Gambia improves in press freedom but old habits still exist – RSF


By Alagie Manneh

The Gambia has made another progress in the 2021 World Press Freedom Index, ranking 85 out of 180 countries surveyed. However according to Reporters Without Borders (RSF) “the old habits from 23 years of terror and suppression of press freedom have not yet fully disappeared.”

In its annual press freedom ranking report released last week, in which The Gambia made a two-point improvement from 87 in 2020, the France-based human rights watchdog said it observed “notable press freedom violations in 2020” in The Gambia.


“Since dictator Yahya Jammeh’s departure in January 2017, the new president, Adama Barrow, has begun realising his promise to create an environment that favours the media’s development,” the report said. “The state radio and TV no longer have a broadcast news monopoly and several community and privately-owned radio and TV stations have been created. In 2020, the country had four daily newspapers, a tri-weekly, 33 radio stations and six TV channels. The supreme court has ruled that the criminalisation of defamation is unconstitutional but, despite the good intentions expressed by Barrow, the long-awaited overhaul of legislation that violates press freedom has yet to materialise.”

RSF said of the more than 100 journalists who fled the country during the dictatorship, at least 30 have returned. “Nonetheless, the old habits from 23 years of terror and suppression of press freedom have not yet fully disappeared,” it stressed.

The release further noted: “Two privately-owned radio stations, King FM and Home Digital FM, were closed for a month in early 2020 and their managers were arrested for allegedly inciting hatred in their coverage of protests organised by opposition political parties. A foreign journalist’s press accreditation was rescinded because his TV channel was regarded as having a pro-opposition bias. An army officer meanwhile confessed to Gambia’s truth and reconciliation commission that, acting on President Jammeh’s orders, he carried out the 2004 murder of Deyda Hydara, a leading Gambian journalist who worked as RSF’s correspondent. RSF is calling for Jammeh, now living in exile in Equatorial Guinea, to be extradited back to Gambia because of his role in the deaths of several journalists. A legislative reform bill that was submitted to the national assembly in 2019 is still blocked.”


Meanwhile the Gambia government dispatched a press release last week praising the country for “performing significantly well” in the 2021 press freedom index.

A release signed by government spokesperson Ebrima G Sankareh said: “Convinced by the inherent power in information dissemination and access to information as crucial elements in a transparent, democratic state, the Barrow Government since assuming power, modified The Gambia media regulatory framework. The impact of this modification in terms of media pluralism is felt nationwide with the presence of over 33 radio stations, 6TV channels, 4 daily newspapers, 1 tri-weekly publication and numerous online media platforms that are actively stimulating public discourse towards consolidating our post-totalitarian democracy.”

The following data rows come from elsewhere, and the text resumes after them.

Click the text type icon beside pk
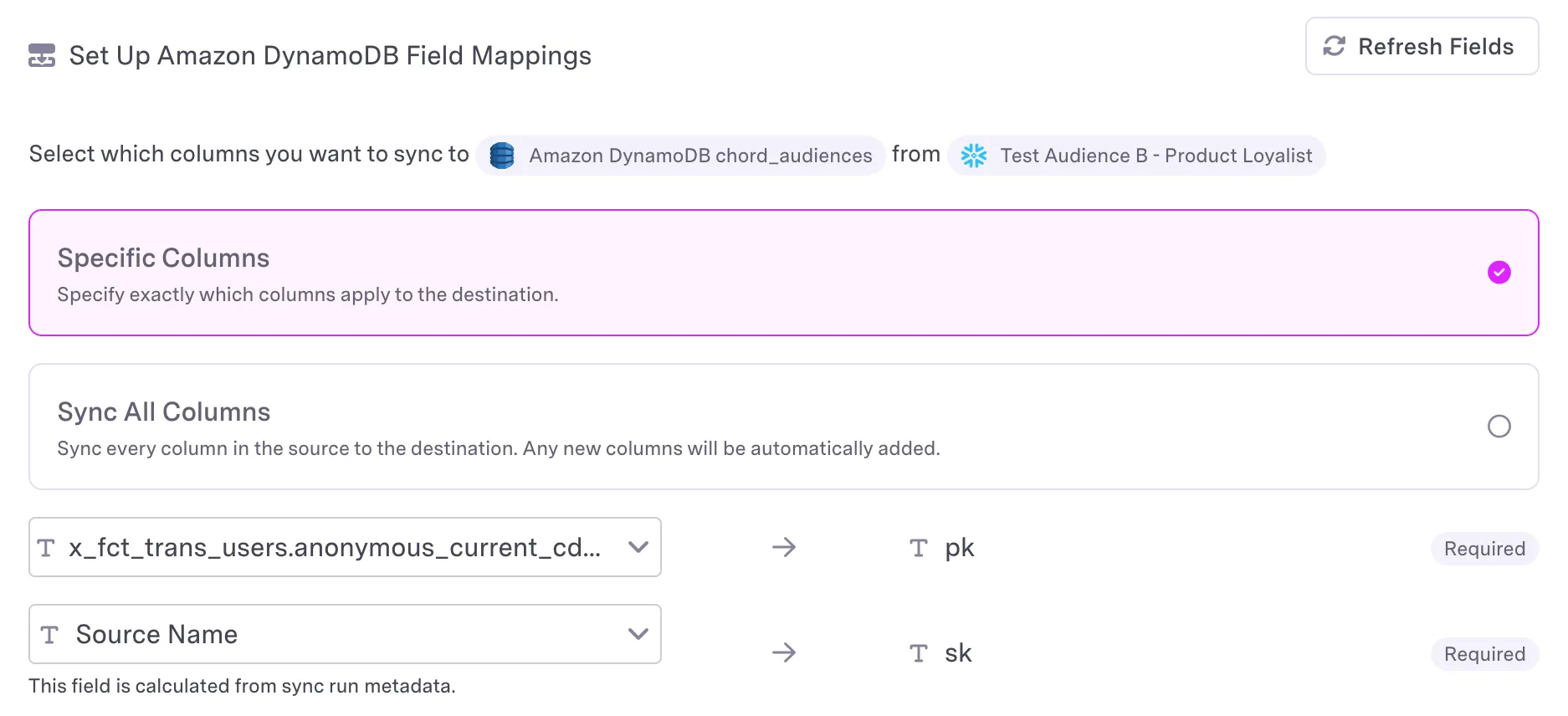(919, 548)
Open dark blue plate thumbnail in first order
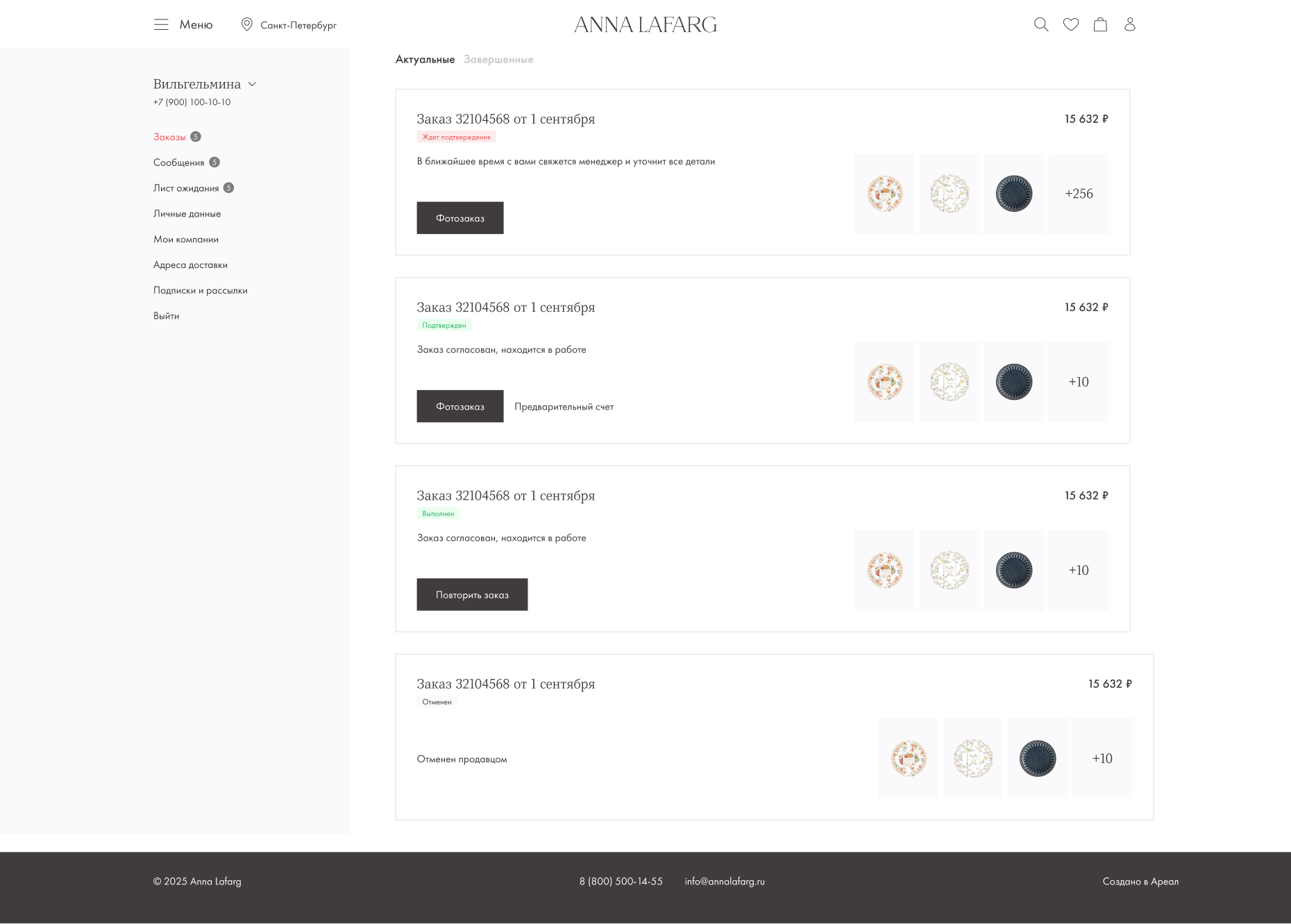This screenshot has height=924, width=1291. [1013, 194]
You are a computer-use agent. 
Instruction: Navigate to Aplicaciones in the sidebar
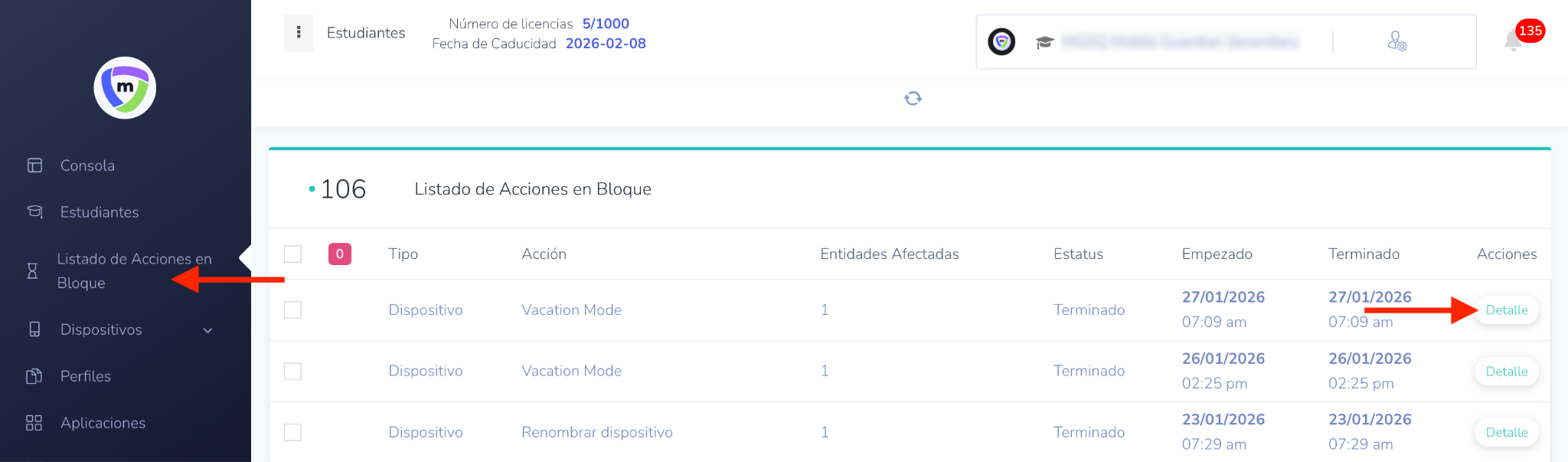103,423
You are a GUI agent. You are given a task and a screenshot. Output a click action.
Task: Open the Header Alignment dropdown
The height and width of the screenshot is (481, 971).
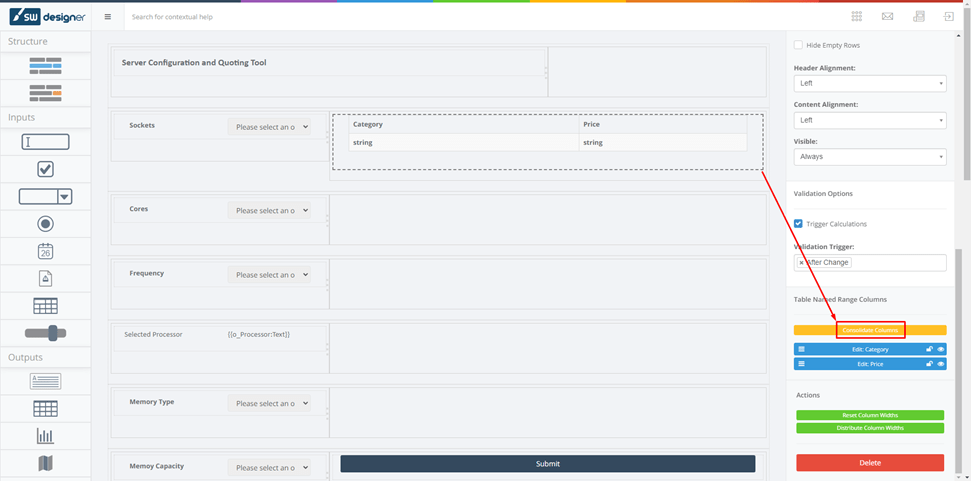(869, 84)
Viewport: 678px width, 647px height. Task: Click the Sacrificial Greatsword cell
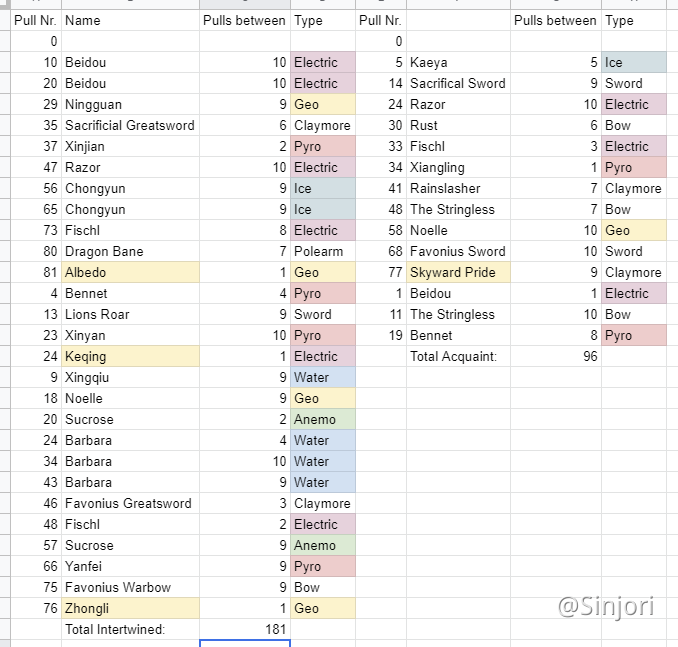[130, 125]
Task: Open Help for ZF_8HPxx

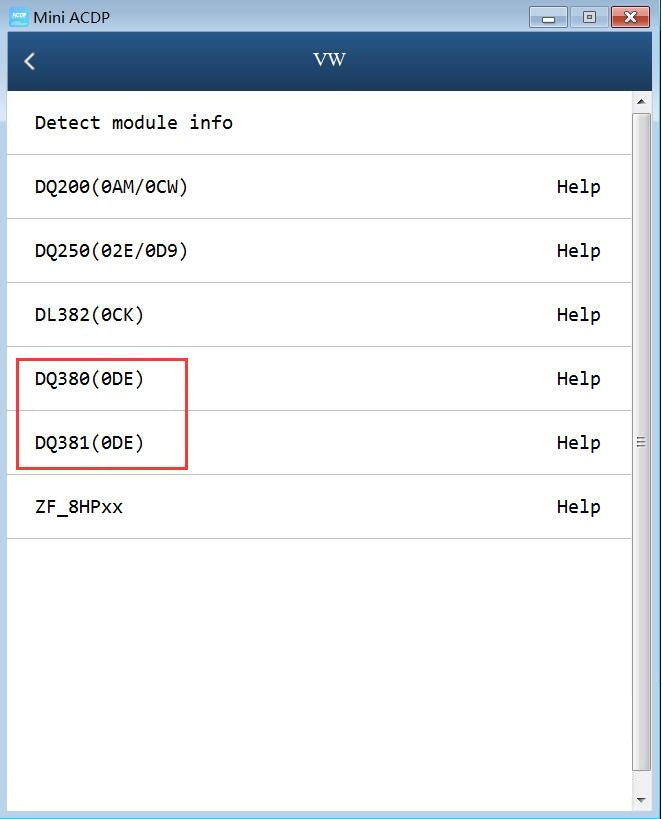Action: [578, 507]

The release said the Government under President Barrow “continues to encourage responsible media freedom to restore The Gambia’s past glory of a fledgling democratic state with respect for human and people’s rights”.

The Banjul Correspondent of RSF  Pap Saine, who is the co-director of The Point Newspaper, said  Government should complement this improvement with prompt payment of advertisement debts it owed to media houses.